**EXERCISE OBJECTIVE:** Write out the rows below again, switching "screenshot" to "page" and leaving everything else unchanged. Omit the pictures.
--- BEGIN ---
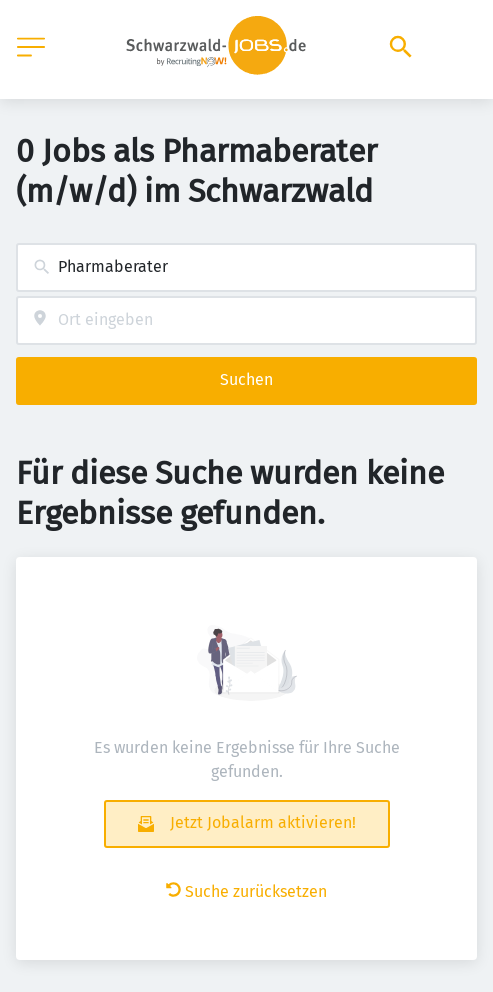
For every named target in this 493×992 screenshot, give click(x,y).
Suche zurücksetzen (246, 891)
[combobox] (246, 267)
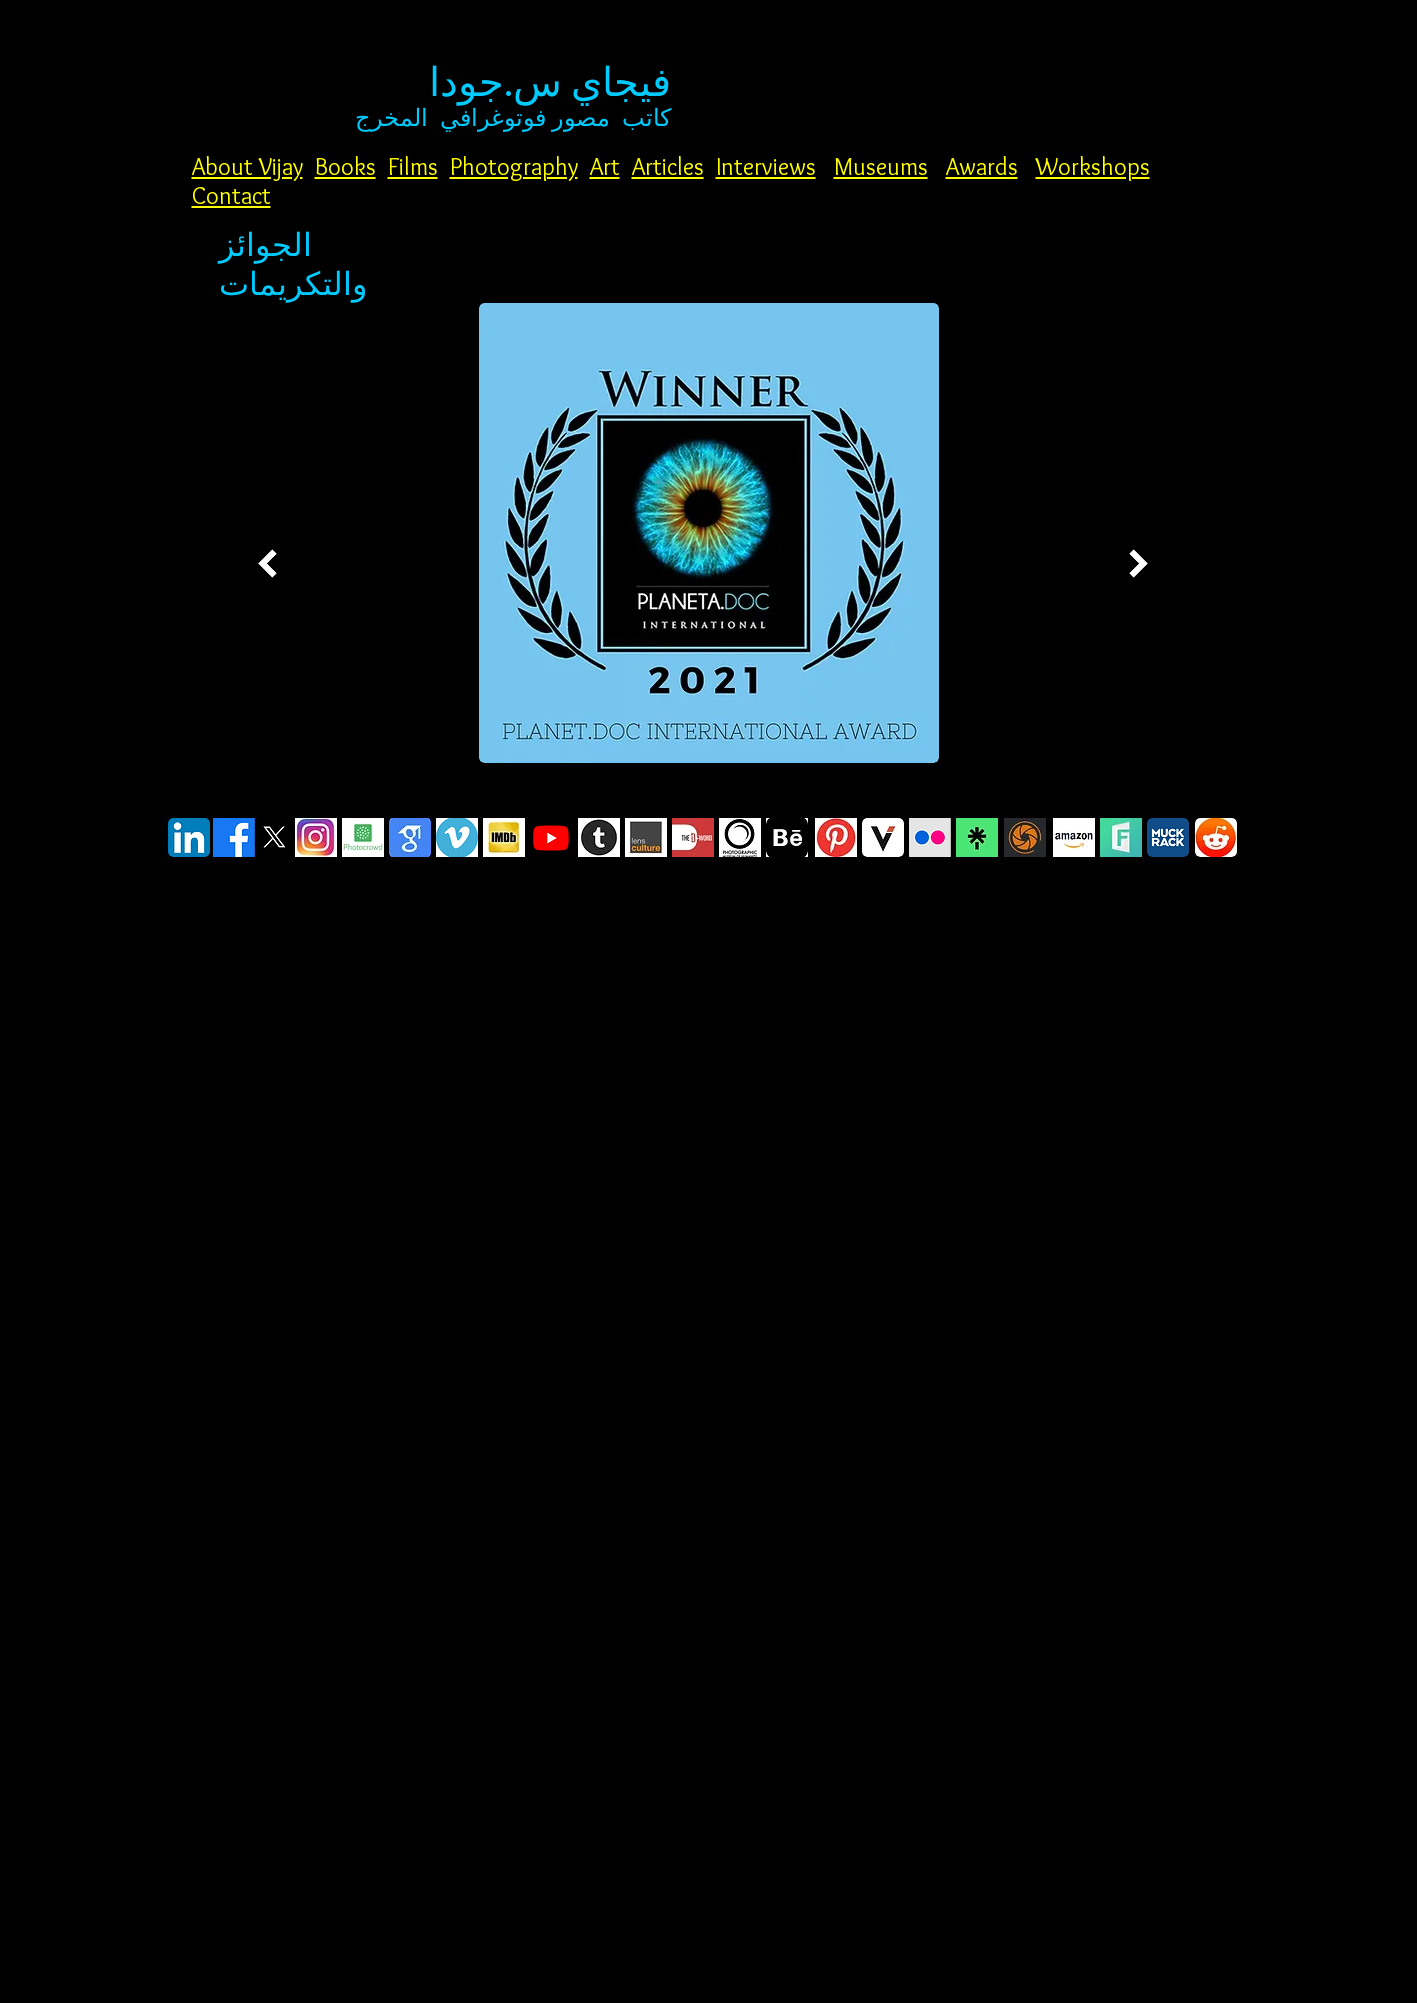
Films (413, 166)
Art (605, 166)
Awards (982, 166)
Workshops (1093, 166)
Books (345, 166)
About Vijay (247, 166)
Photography (514, 166)
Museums (881, 166)
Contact (231, 195)
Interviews (766, 166)
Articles (668, 166)
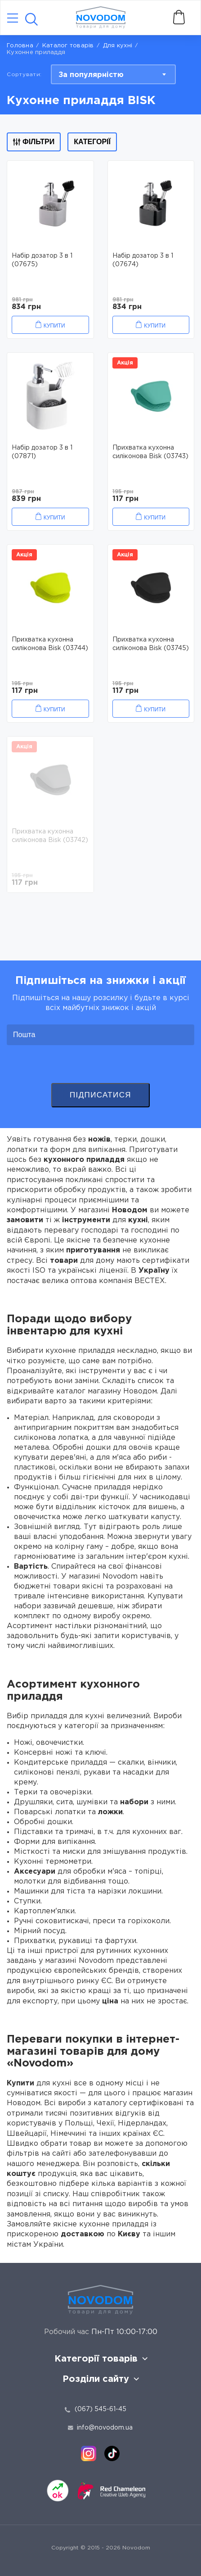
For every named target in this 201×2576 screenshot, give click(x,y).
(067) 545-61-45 (100, 2409)
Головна (20, 45)
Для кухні (117, 45)
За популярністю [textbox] (91, 75)
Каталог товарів (68, 45)
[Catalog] (12, 18)
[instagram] (88, 2453)
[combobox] (113, 74)
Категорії (92, 142)
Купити (54, 326)
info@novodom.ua (100, 2427)
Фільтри (33, 142)
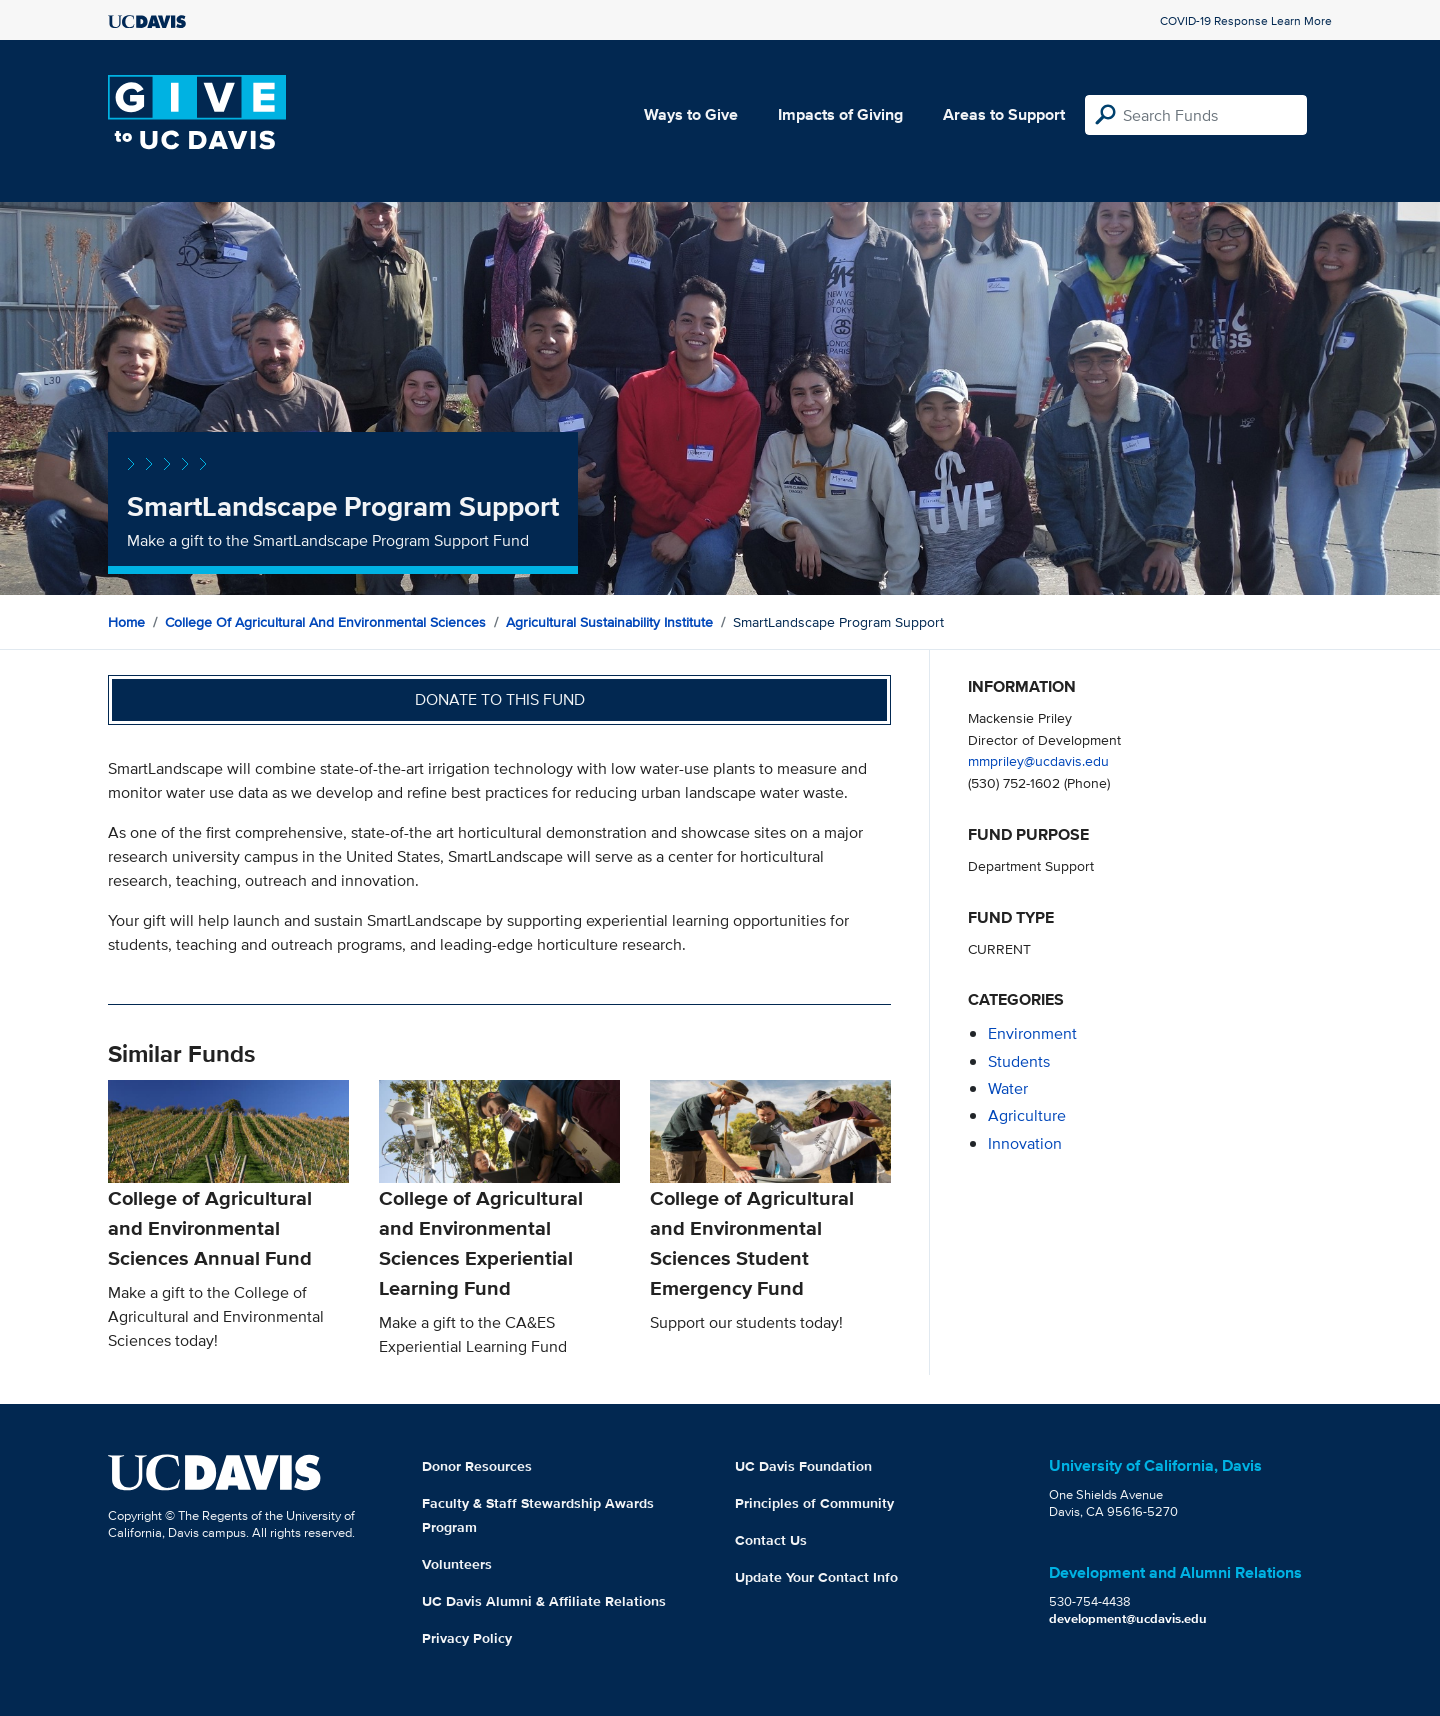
--- END ---
**SOLUTION TO THE PROBLEM:**
For every named target in this 493×992 page, give click(x,y).
Suche zurücksetzen (246, 891)
[combobox] (246, 267)
Films (413, 166)
Art (605, 166)
Awards (982, 166)
Workshops (1093, 166)
Books (345, 166)
About Vijay (247, 166)
Photography (514, 166)
Museums (881, 166)
Contact (231, 195)
Interviews (766, 166)
Articles (668, 166)
For every named target in this 201×2576 page, give click(x,y).
(067) 545-61-45 (100, 2409)
Головна (20, 45)
Для кухні (117, 45)
За популярністю [textbox] (91, 75)
Каталог товарів (68, 45)
[Catalog] (12, 18)
[instagram] (88, 2453)
[combobox] (113, 74)
Категорії (92, 142)
Купити (54, 326)
info@novodom.ua (100, 2427)
Фільтри (33, 142)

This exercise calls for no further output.